**WHAT IS NEEDED:**
Return the part of the swine reproduction training text below that begins at the words "The 35 participants, representing" and stops after the words "Kennett Square, PA.", copied word for word.

The 35 participants, representing more than a dozen countries, took part in lectures and hands-on laboratories at both Penn Vet campuses, in Philadelphia and at New Bolton Center in Kennett Square, PA.
“This training is good for the company, good for our clients, and good for sow production worldwide,” said Dr. Roger Guerrero, Senior Specialist of Merck Animal Health’s Global Swine Unit.
Dr. Gary Althouse, Professor of Swine Health and Reproduction at Penn Vet, and Dr. Tom Parsons, Director of Penn Vet’s Swine Teaching and Research Center, led the week-long training in October. Several other clinicians in Penn Vet’s Center for Animal Health and Productivity also participated.
Training topics included infectious and non-infectious reproductive diseases, ultrasonography diagnostics, semen assessment techniques, production records analysis, reproductive herd management and behavior, and sow and boar anatomy and physiology. The course also focused on the economic impact of proposed modifications to herd reproductive management, including a set of “reproduction audits” using recently developed software.

**SUPPLIED ENTRIES:**

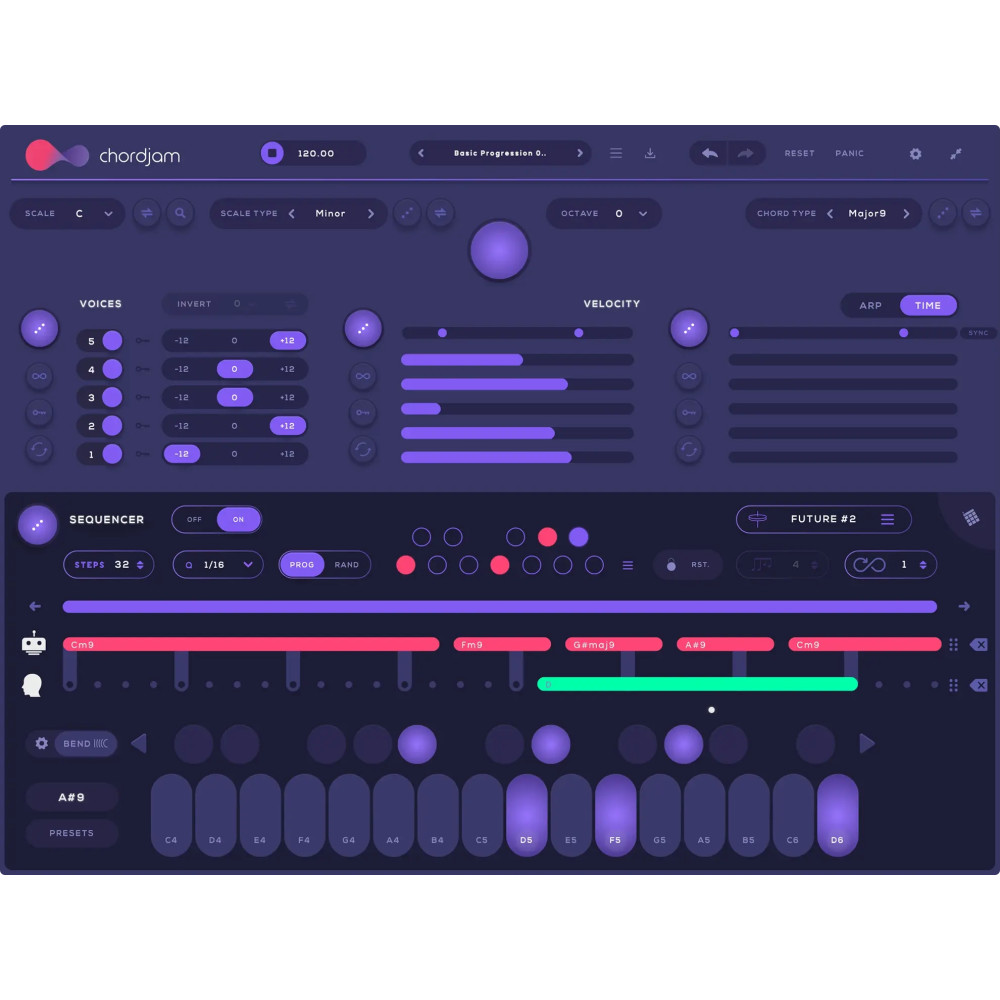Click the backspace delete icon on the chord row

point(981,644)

--

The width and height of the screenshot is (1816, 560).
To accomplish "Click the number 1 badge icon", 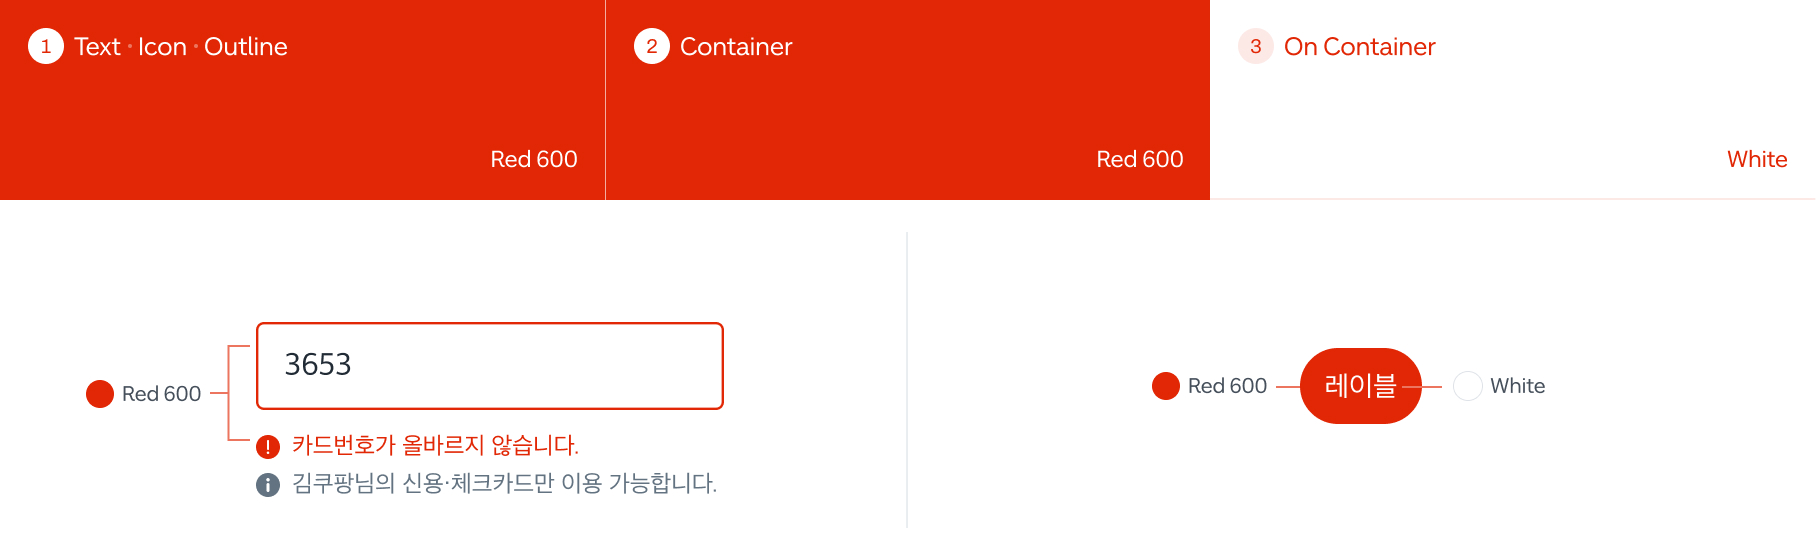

**RESPONSE AREA:**
The 35 participants, representing more than a dozen countries, took part in lectures and hands-on laboratories at both Penn Vet campuses, in Philadelphia and at New Bolton Center in Kennett Square, PA.